Praying mantids are a group of over 2500 carnivorous insects distributed in a wide variety of environments, from deserts to tropical rain forests. Their name derives from the fact that they look like they are praying when stationary. However, do not be fooled – these are fearsome predators and can kill prey that is much larger than them.
African praying mantids are usually green. However, colour is affected by their environment, so brown-beige varieties are more typical in Namibia. Females are larger than males. They have very mobile triangular heads that can turn 180° & compound eyes that allow excellent visual awareness. This enables them to strike prey with great speed and accuracy. They have powerful forelegs with razor-like spikes that help catch and grasp their prey
They use camouflage to blend into their surroundings, making it easier to ambush unsuspecting prey.
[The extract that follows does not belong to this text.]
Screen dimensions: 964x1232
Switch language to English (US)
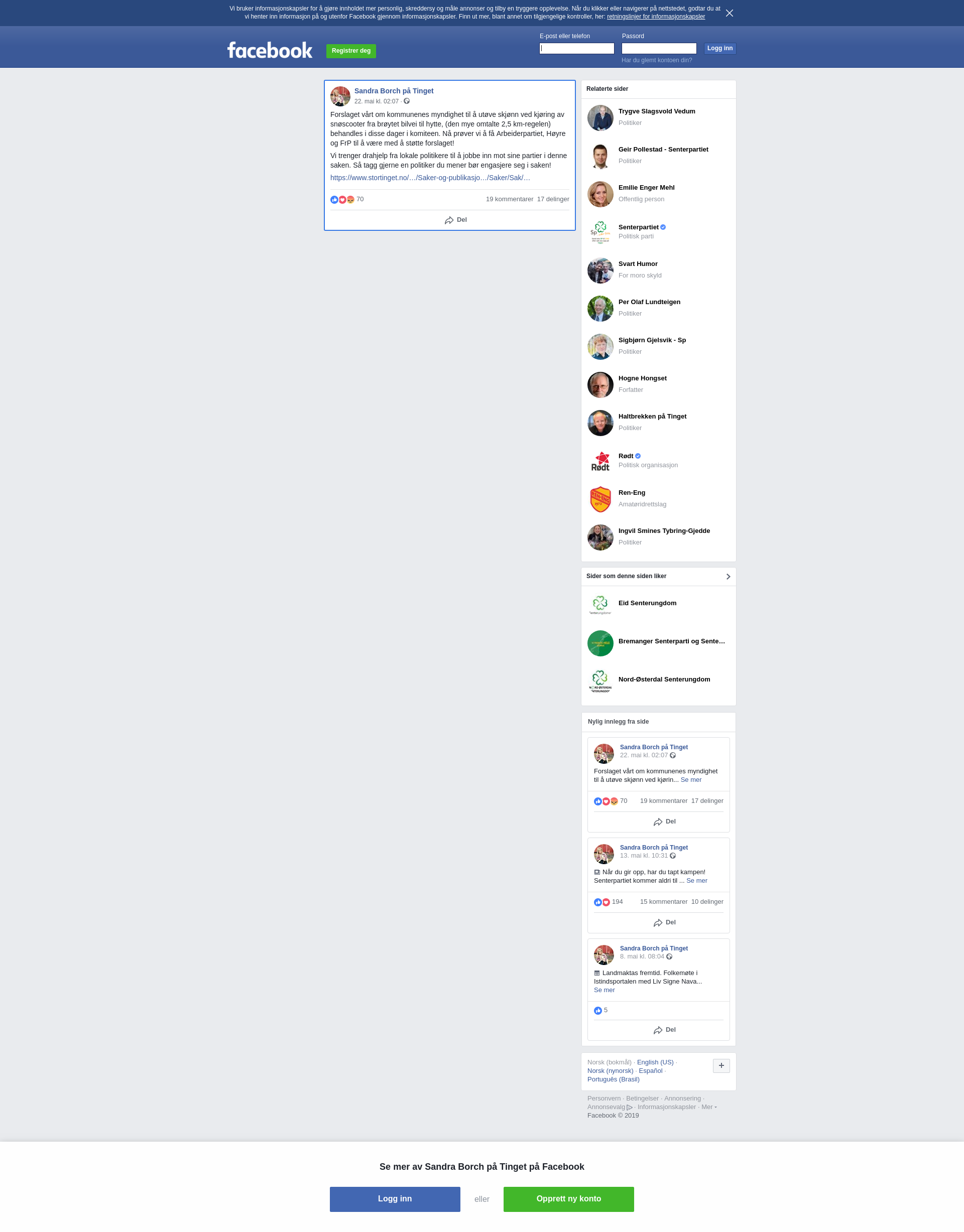655,1062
They often lie in wait for long periods of time to allow prey to get close enough for them to launch an attack. They then lunge with lightning speed and capture their prey with their spiky forelegs. After eating their victims, they lick their bodies clean in a nearly cat-like manner.
Mantids have enormous appetites. They eat a variety of insects including crickets, flies, grasshoppers and moths. Larger species may even eat frogs, lizards, and rodents.
Males have to be careful when mating – if they are not on top, the females have a tendency to start eating them either during or after copulation (although this behaviour is more normal in captivity than in the wild). Amazingly, even if a male is decapitated, it continues to copulate until the act has been completed. Females lay eggs in a protective case called an ootheca. Once they hatch, the young do not have wings & so can be mistaken for ants. They disperse quickly to avoid cannibalism. They moult numerous times before reaching adult size.
In San cultures, the praying mantis is an important mythical figure as /Kaggen, one of the first beings of the world, often takes the form of a praying mantis.